** Opening Data provided block **

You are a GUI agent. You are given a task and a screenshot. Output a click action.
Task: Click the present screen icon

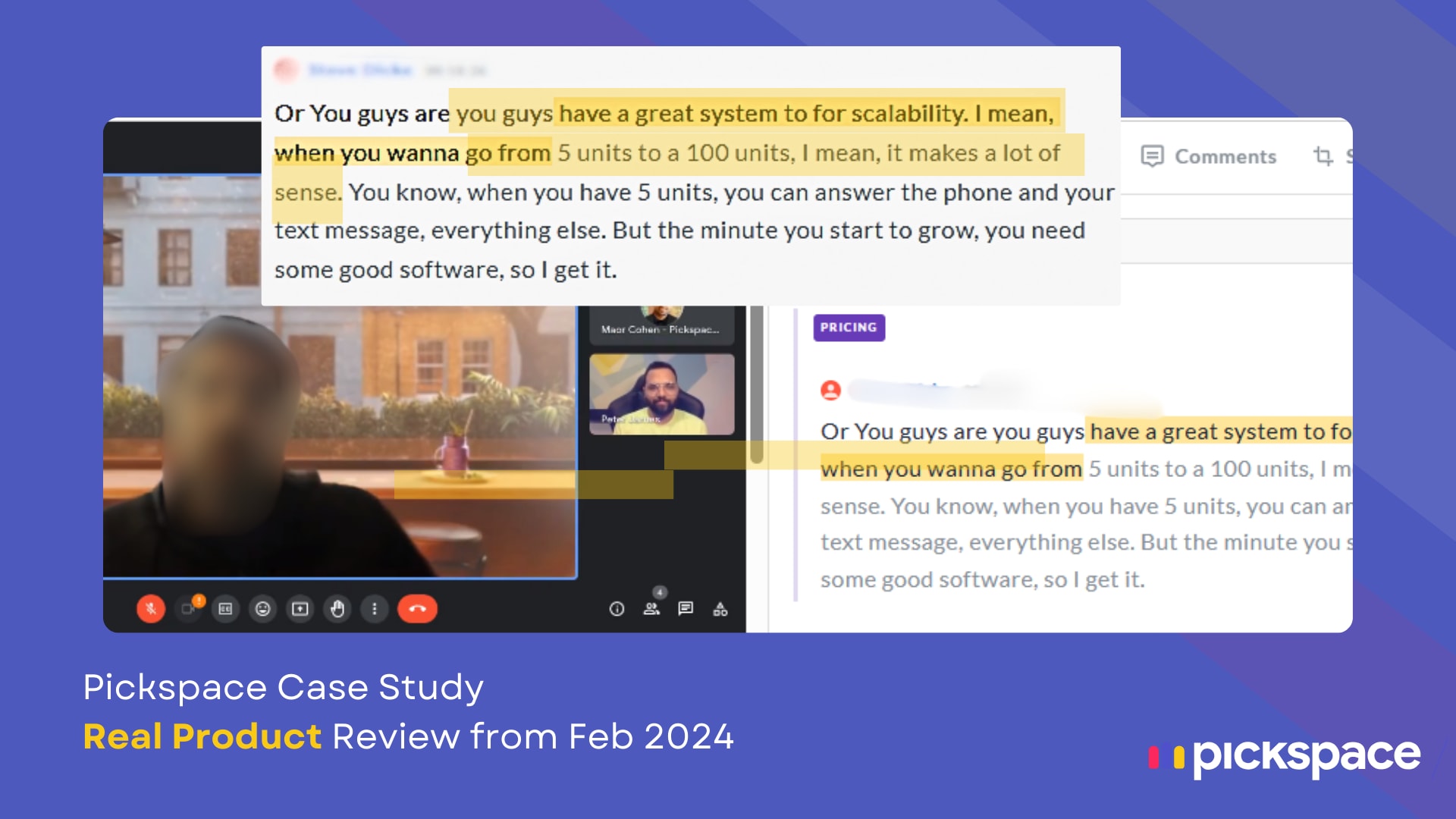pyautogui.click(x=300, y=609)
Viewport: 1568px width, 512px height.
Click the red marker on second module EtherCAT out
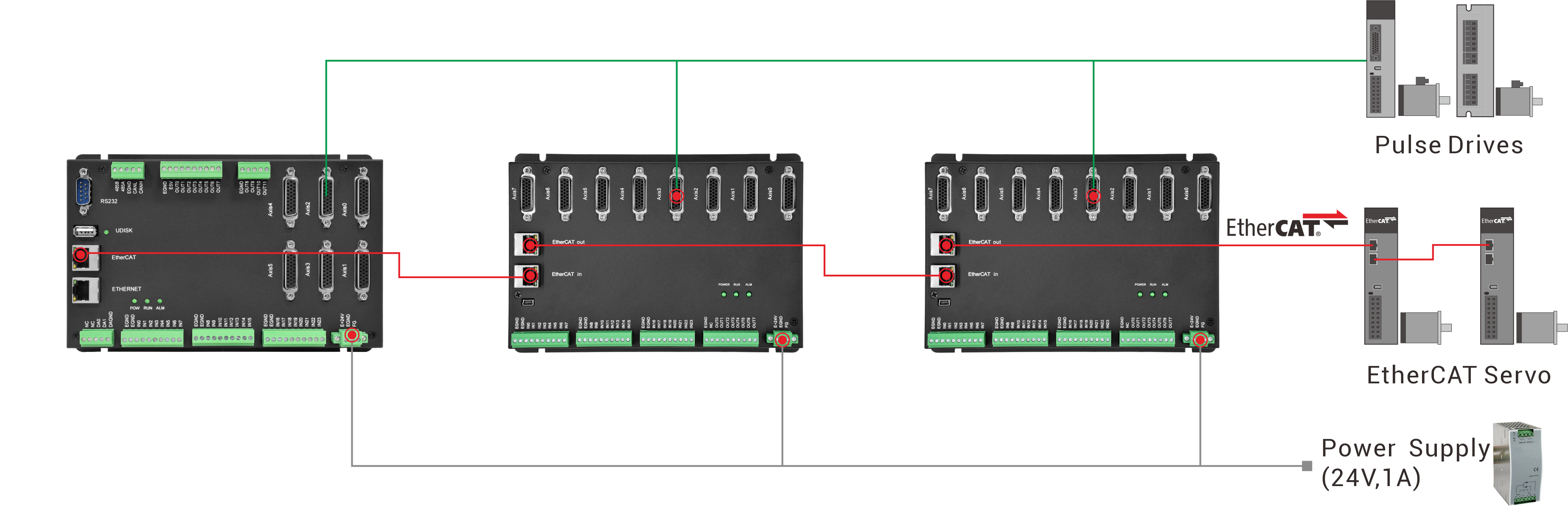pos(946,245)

** Closing Data provided block **
** Opening Data provided block **

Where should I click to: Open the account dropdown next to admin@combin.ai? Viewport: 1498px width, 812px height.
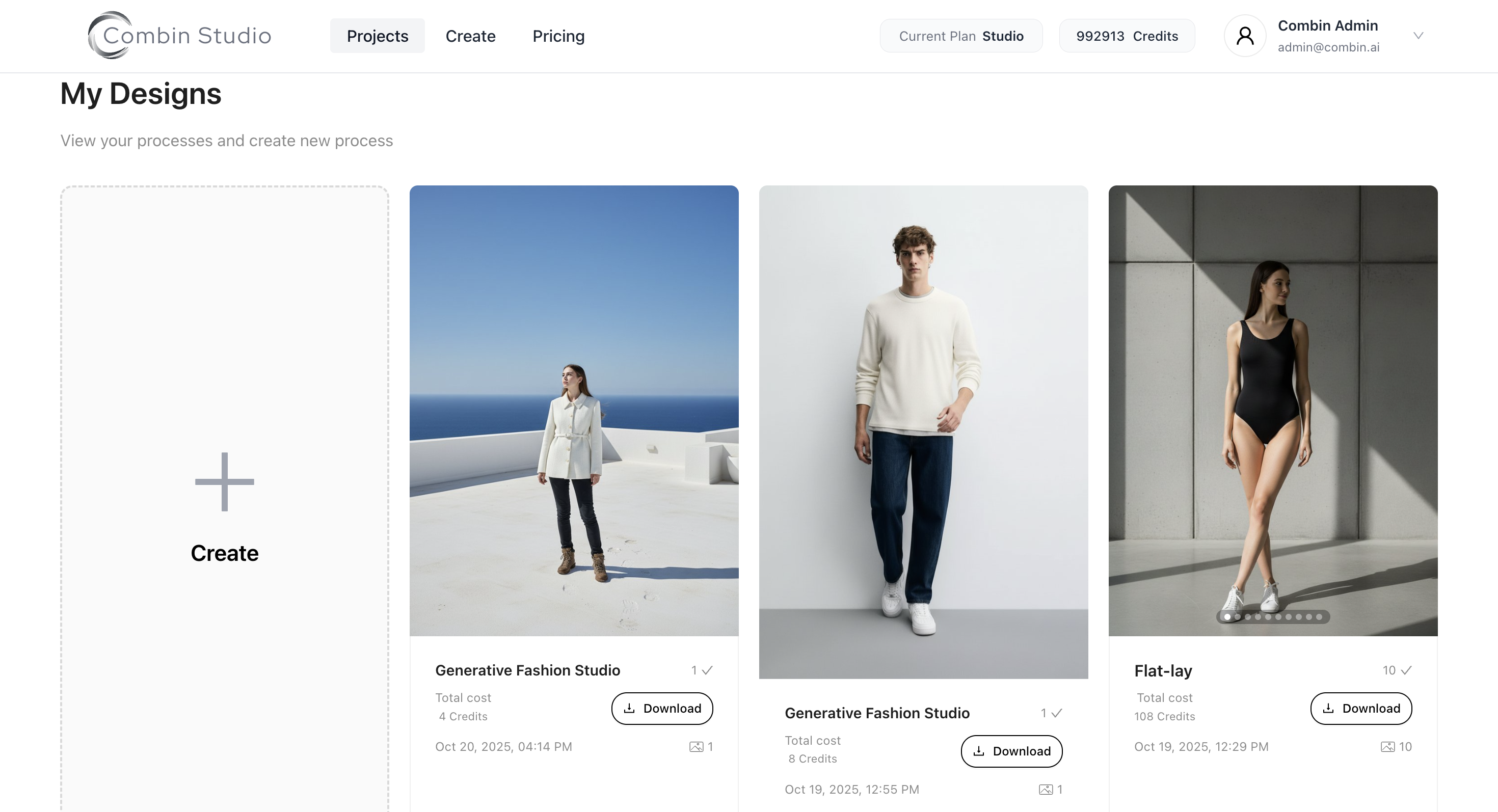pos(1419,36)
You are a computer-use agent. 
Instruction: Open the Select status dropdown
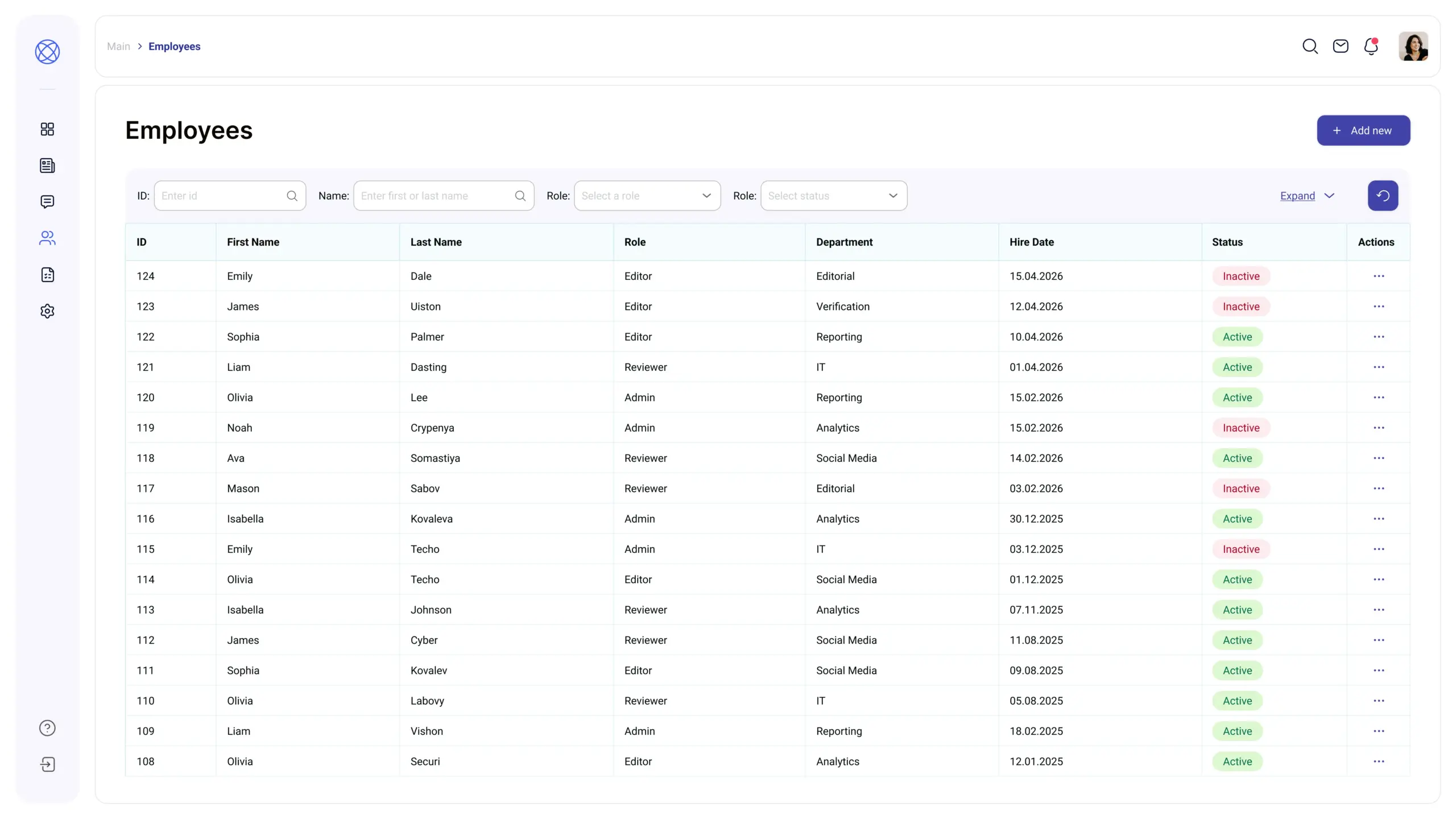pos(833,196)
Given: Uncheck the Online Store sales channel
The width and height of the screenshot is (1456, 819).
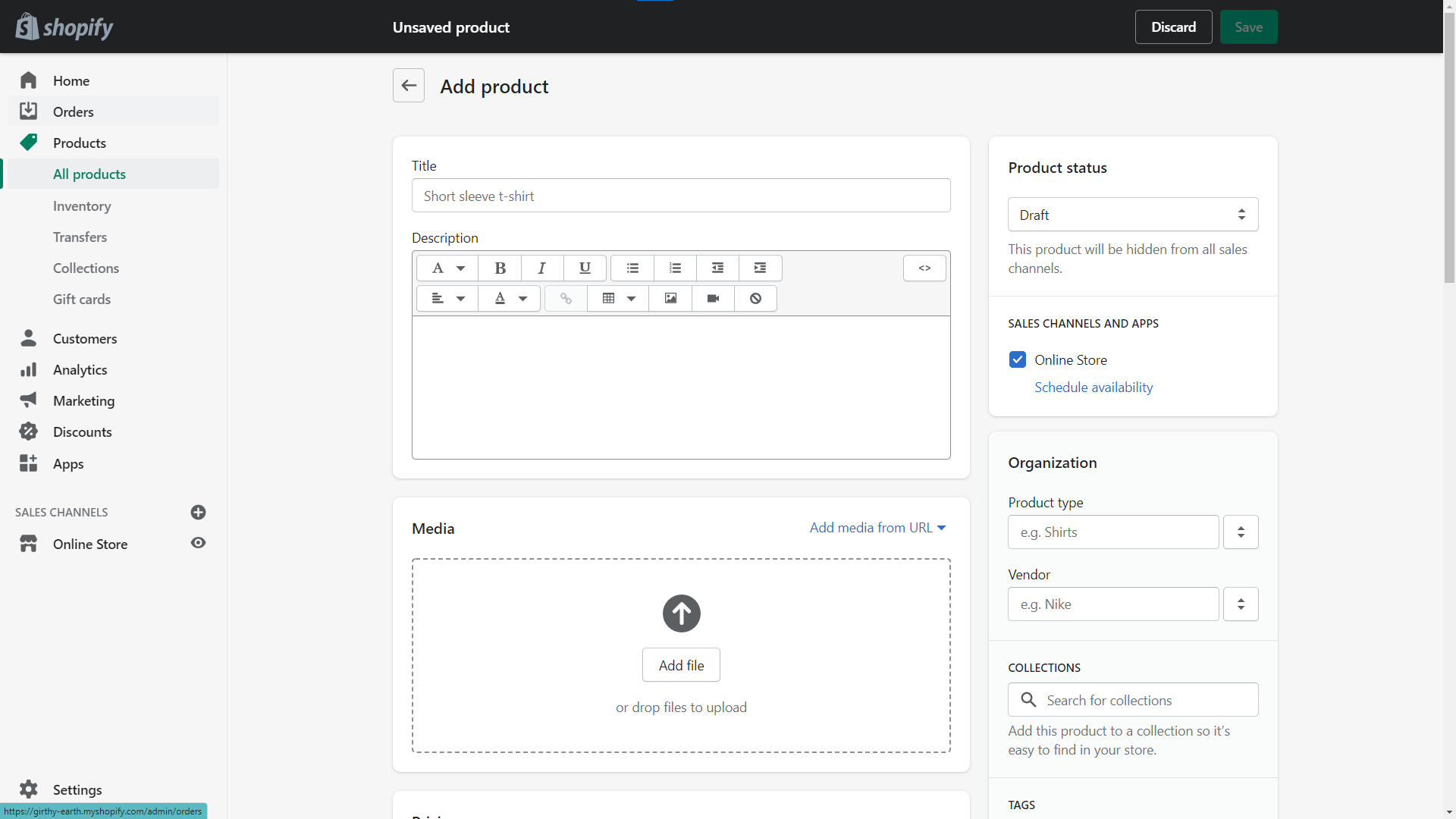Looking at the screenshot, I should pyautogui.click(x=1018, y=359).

** Closing Data provided block **

◆ **What the exercise asks**
Each line above that has "agent" adds one to the count; say the final count with no other text.

◆ **Problem solution**
2